Basic research studies showing the associations between KIR and HLA in CRC patients.
| Reference | Type of Experiment/Objective | Conclusions |
|---|---|---|
| [19] | 109 CRC patients (70 bladder and 34 laryngeal) and 100 controls. HLA and KIR genotyping. | No differences in KIR/HLA frequencies was observed between patients and controls. |
| [20] | 128 CRC patients and 255 controls. KIR and HLA genotyping. | The data showed no significant differences between KIR gene frequencies in CRC patients versus controls. |
| [21] | 241 CRC patients and 159 controls from Korean populations.
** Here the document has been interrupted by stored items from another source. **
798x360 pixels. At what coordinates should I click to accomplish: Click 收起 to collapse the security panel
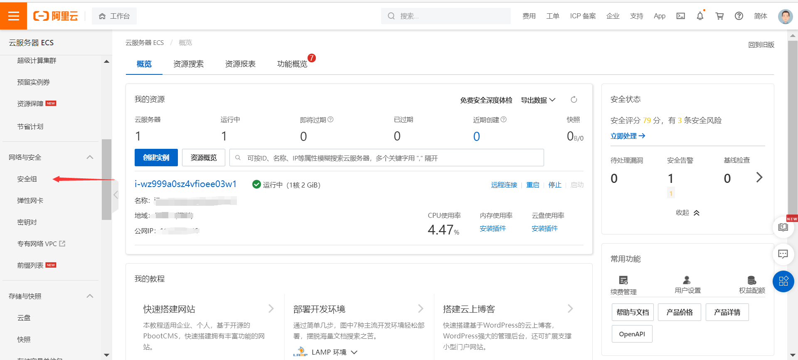click(x=687, y=213)

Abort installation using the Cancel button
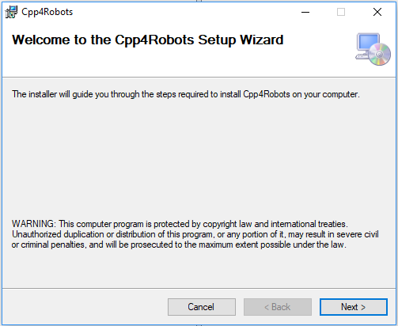coord(202,307)
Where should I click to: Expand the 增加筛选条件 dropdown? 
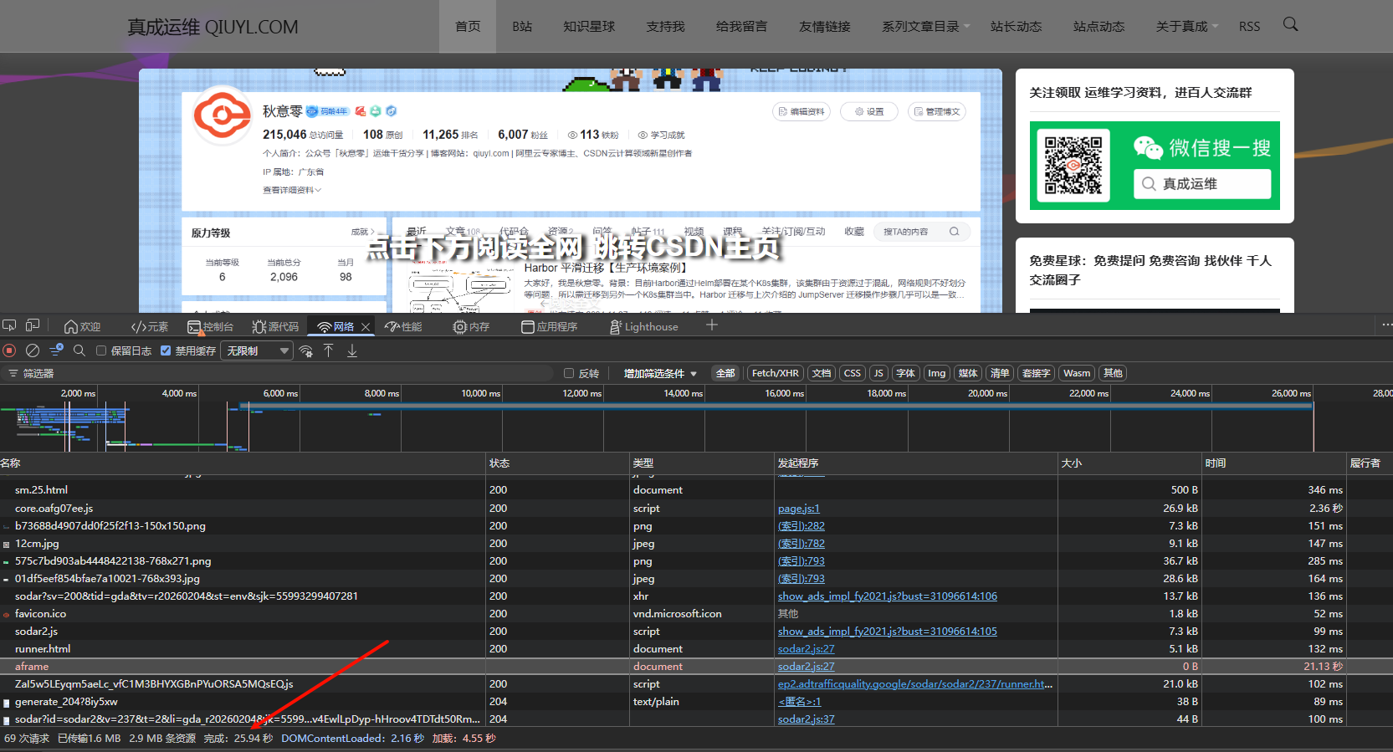tap(660, 374)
KIR and HLA-C genotyping | The activating KIR2DS5 was more frequent in Korean CRC patients, showing a risk for the disease. The frequencies of KIR3DL1, KIR2DS2 and KIR2DS4 were lower in the rectal cancer subgroup, and they could have a protective effect against CRC. Also, the lower frequency of KIR2DS2 in patients with HLA-C1 homozygote, may be a protective effect too. |
| [22] | 52 CRC patients and 70 controls from Saudi population. KIR and HLA-C genotyping. | Activating KIRs (2DS1, 2DS2, 2DS3, 2DS5 and 3DS1) was more frequent in CRC patients, suggesting their presence a risk for disease. |
| [23] | 470 CRC patients and 483 controls. KIR genotyping. | The presence of KIR2DS5 was associated with CRC like as a non-protective gene. This result explains the inflammatory basis of this cancer. |
| [24] | 154 CRC patients and 216 controls from Caucasian Brazilian population. KIR and HLA genotyping. | No associations between KIRs and HLA in CRC was observed. However, the Bx haplotype was more frequent in controls than in patients, being a possible mechanism of protection to CRC. |
| [25] | 165 colorectal adenocarcinoma patients and 165 controls. KIR genotyping. | The presence of activating KIRs (≥ 4) and KIR3DL1, 3DS1, 2DS1 and 2DS4, were associated with protection against metastasis in CRC patients. |
| [26] | 29 CRC recurrent patients (in 5 years) vs. 58 CRC non-recurrent patients (in 5 years) after surgery and 154 controls. KIR and HLA-class I genotyping. | The increment of activating KIRs (in particularly 2DS2 and 2DS3) and the lack of inhibitory KIRs (in particularly 2DL1) was associated with long term disease-free survival and this was independent of tumor localization or stage. Also, HLA-A-Bw4 was associated with recurrent disease. |